Former British prime minister Tony Blair has come under fire for calling on Britons to “mobilize” against Brexit.
"The issue is not whether we ignore the will of the people, but whether, as information becomes available, and facts take the place of claims, the will of the people shifts. Maybe it won’t, in which case people like me will have to accept it,” the former premier wrote in the New European daily on Friday.
“But surely we are entitled to try to persuade, to make the argument, and not to be whipped into line to support a decision we genuinely believe is a catastrophe for the country we love,” he added.
Although the British people chose to leave the European Union during a referendum in late June, Blair told BBC Radio in a separate interview that all options, including a second referendum to reverse the Leave vote, should be kept on the table.

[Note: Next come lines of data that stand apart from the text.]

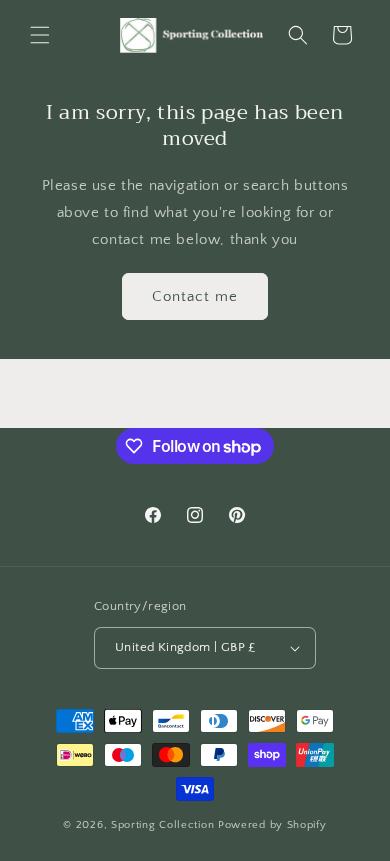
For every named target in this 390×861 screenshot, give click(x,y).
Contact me (195, 296)
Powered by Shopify (272, 825)
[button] (40, 35)
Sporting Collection (164, 825)
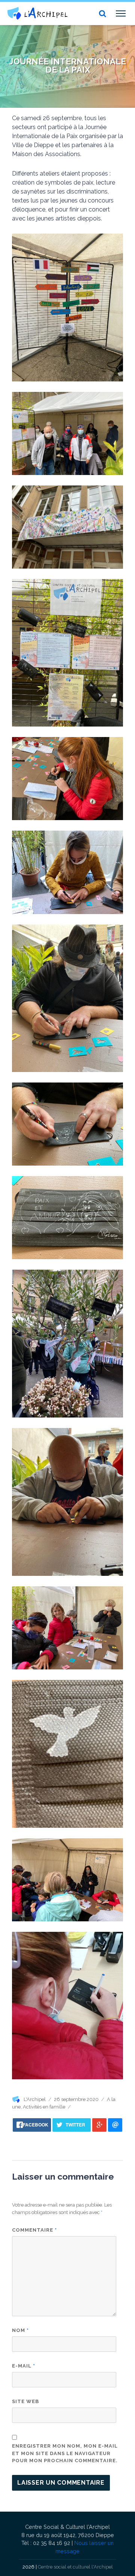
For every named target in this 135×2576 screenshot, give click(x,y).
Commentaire (34, 2230)
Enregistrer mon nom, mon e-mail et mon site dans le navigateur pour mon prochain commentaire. (65, 2453)
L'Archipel (35, 2099)
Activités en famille (44, 2107)
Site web (25, 2401)
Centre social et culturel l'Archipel (75, 2567)
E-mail (23, 2366)
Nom (20, 2330)
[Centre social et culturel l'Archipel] (38, 13)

Stewart Jackson, a Tory MP and parliamentary private secretary to the Brexit secretary, David Davis, called Blair a “snake-oil salesman,” saying his comments would “boost” the case for leaving the EU.

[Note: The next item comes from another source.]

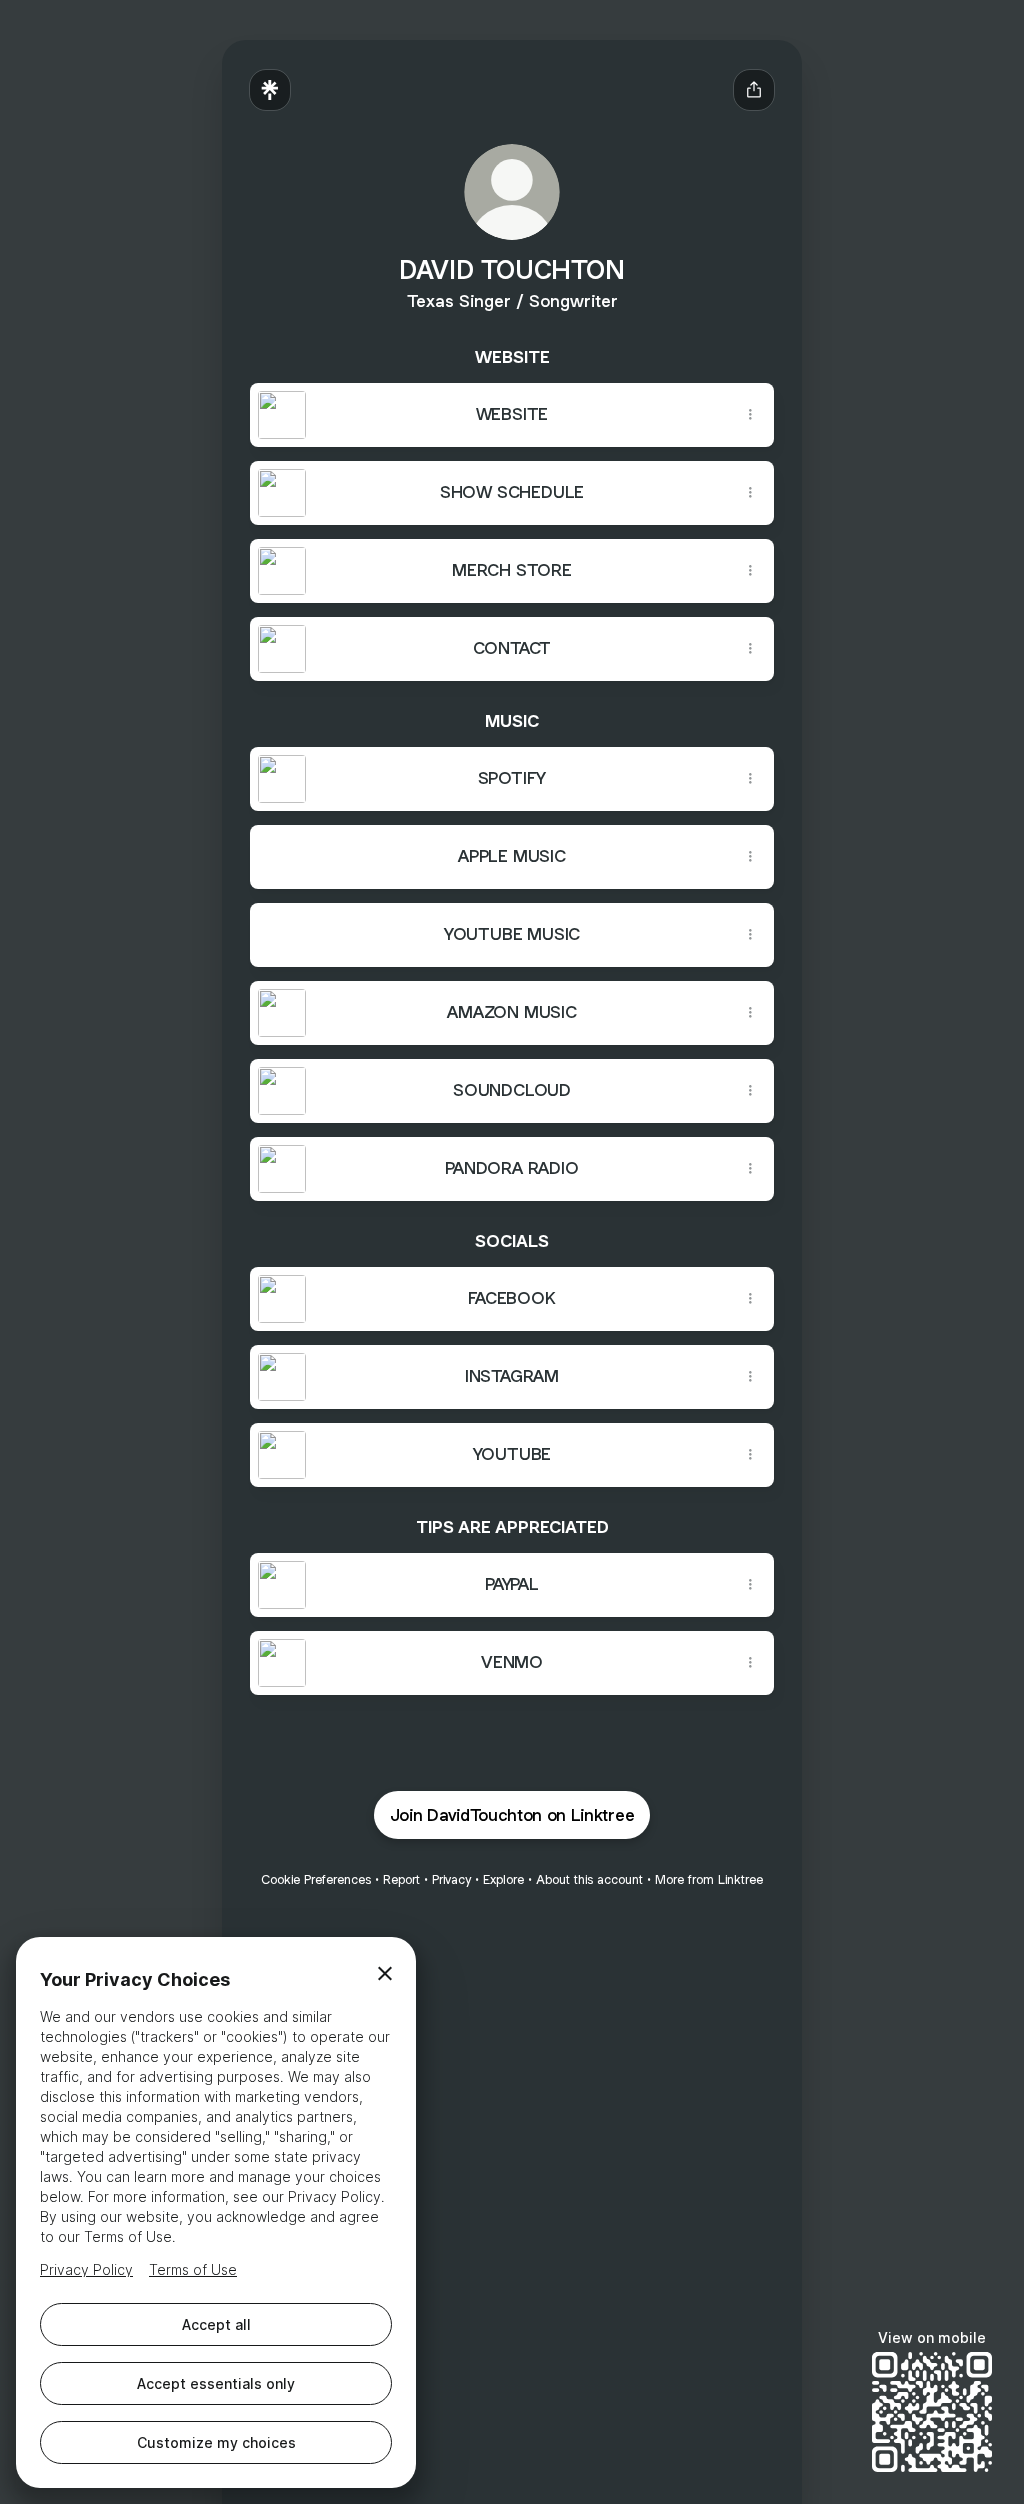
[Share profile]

Maria Caulfield, another Tory MP, also attacked Blair, saying he had broken “his own promise of a referendum on the EU, encouraged uncontrolled immigration and now can’t come to terms with the decision of the people of the UK to leave.”

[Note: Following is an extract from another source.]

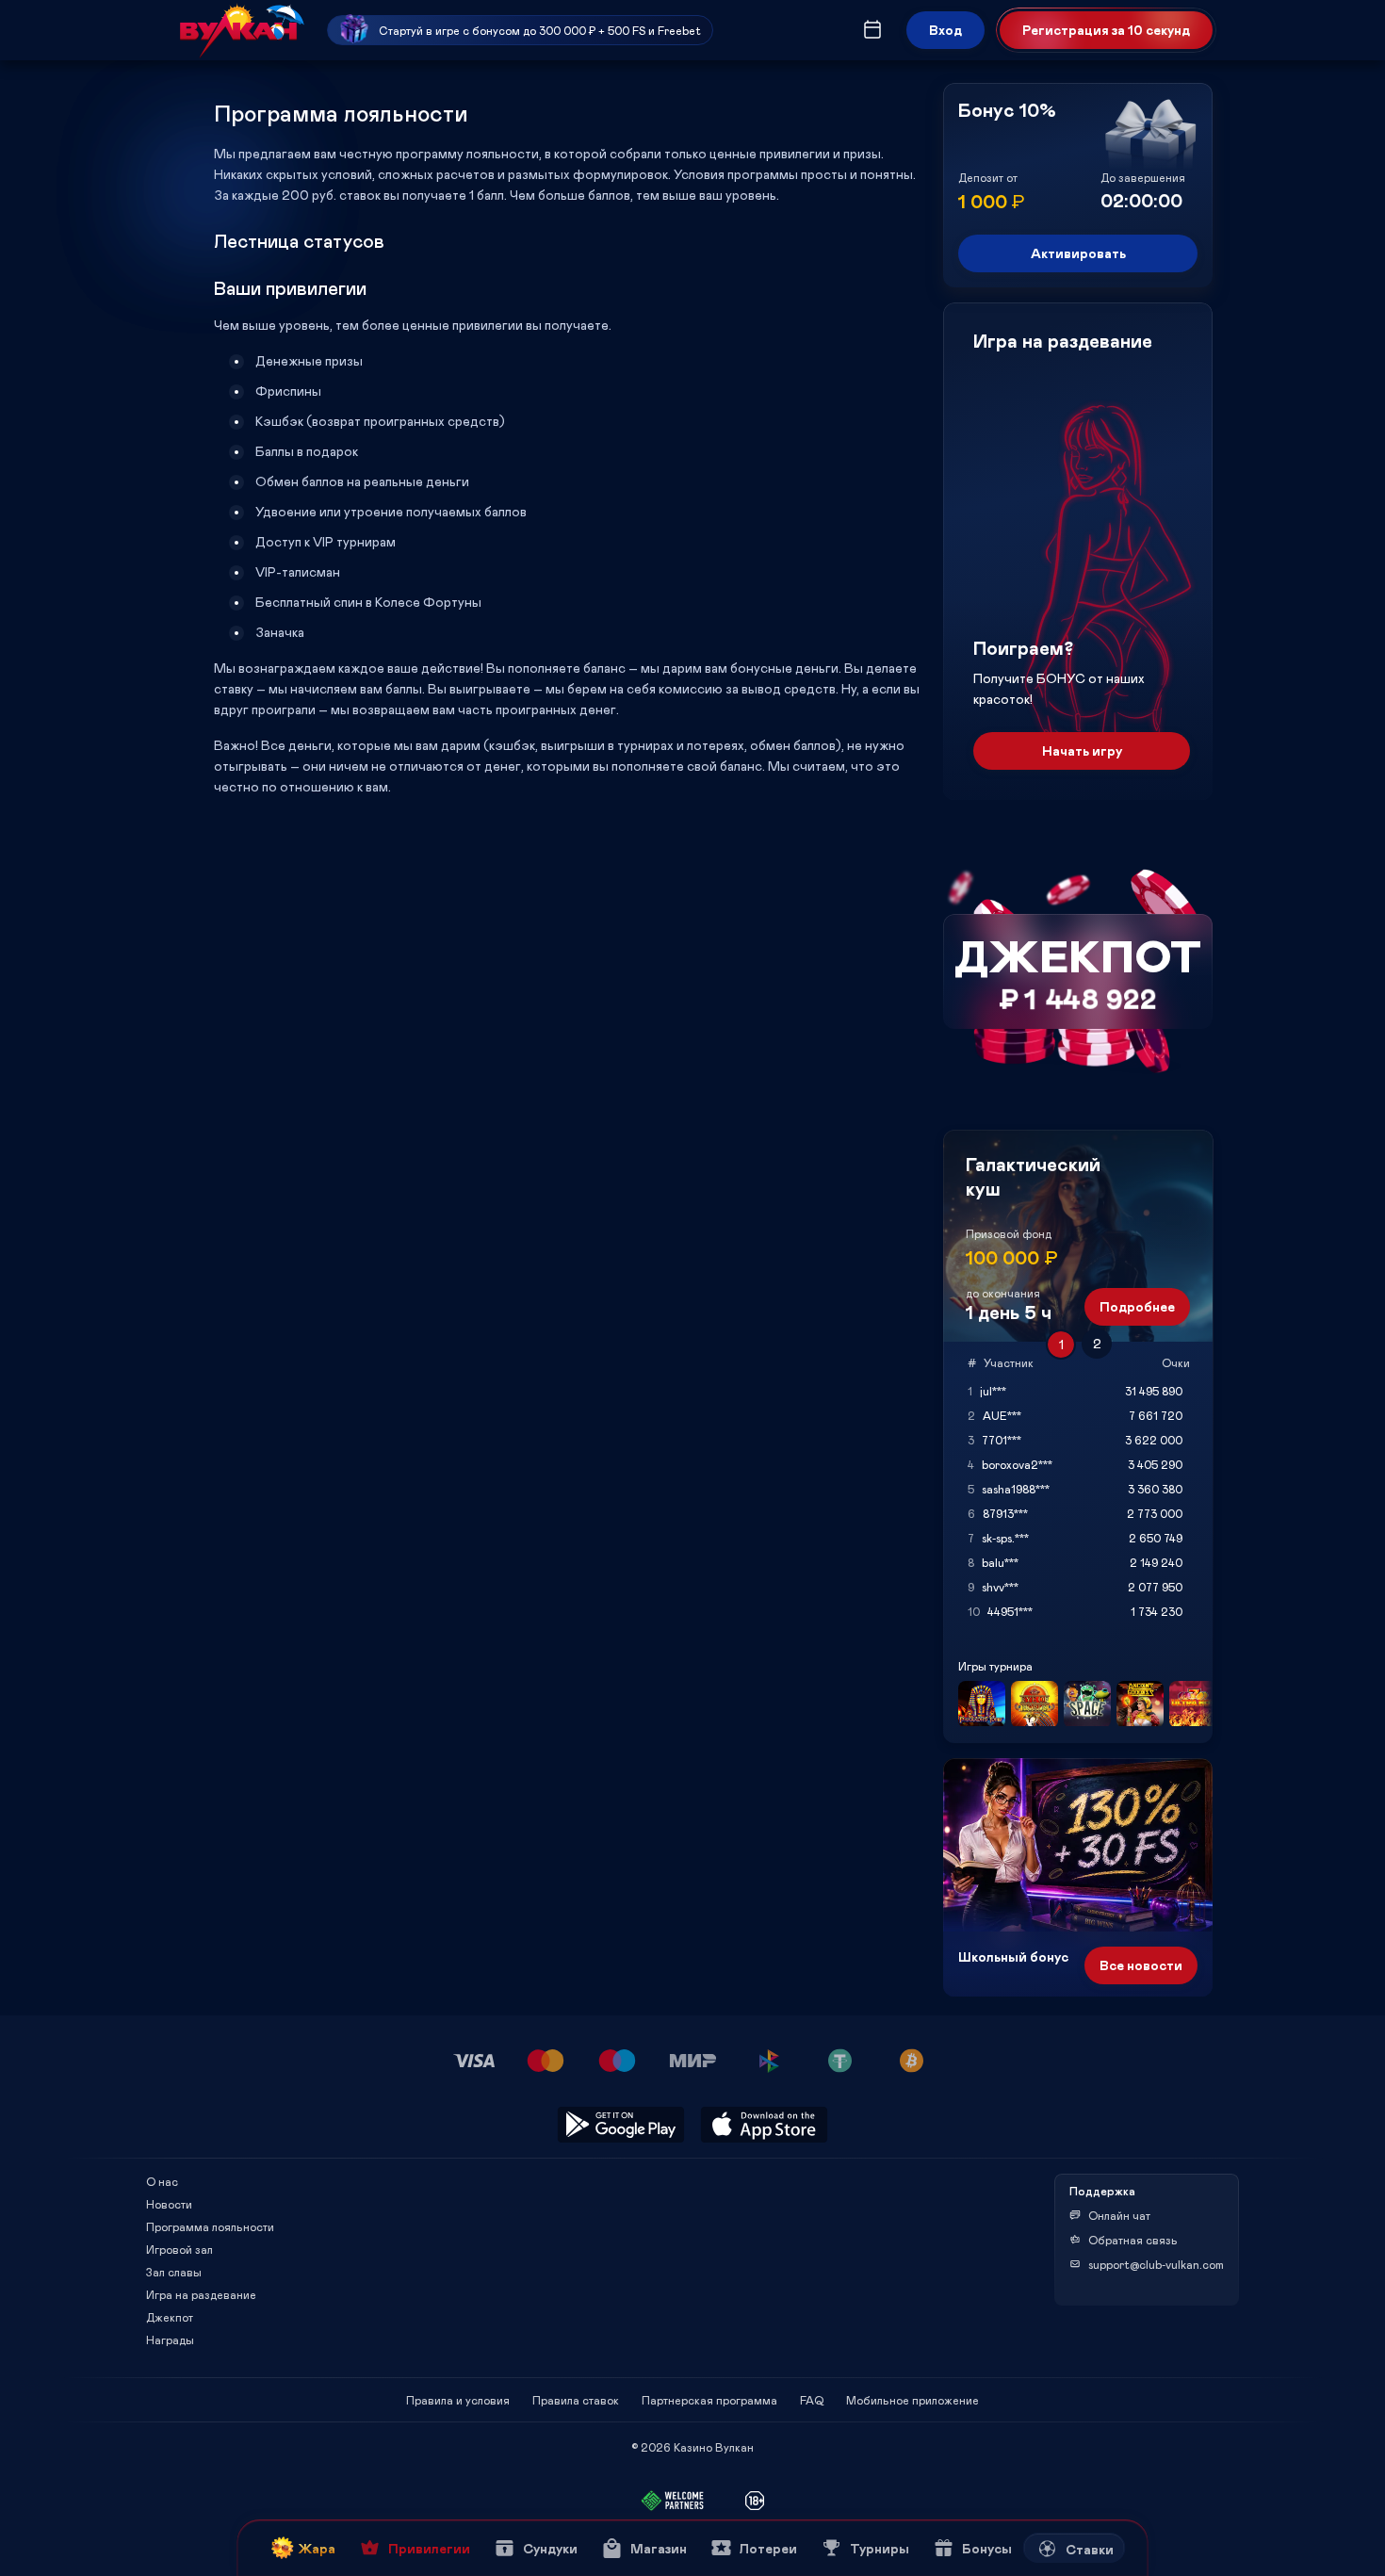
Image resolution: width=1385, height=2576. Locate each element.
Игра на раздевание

UK Independence Party (UKIP) MP Douglas Carswell said in a tweet that Blair was “seeking to de-legitimize and reverse” the referendum result.
A government spokesman was quoted by the Guardian as saying that the former UK premier was “entitled to put his views to whom he so chooses,” but Prime Minister Theresa May would not overturn the Brexit vote.
“And not only has the PM been clear here but she’s also been clear when she’s met European leaders. There will be no second referendum; Britain is leaving the European Union,” he said.
May has made it clear that she would complete the Brexit process by 2019, despite concerns that the UK might lose its access to the EU single market.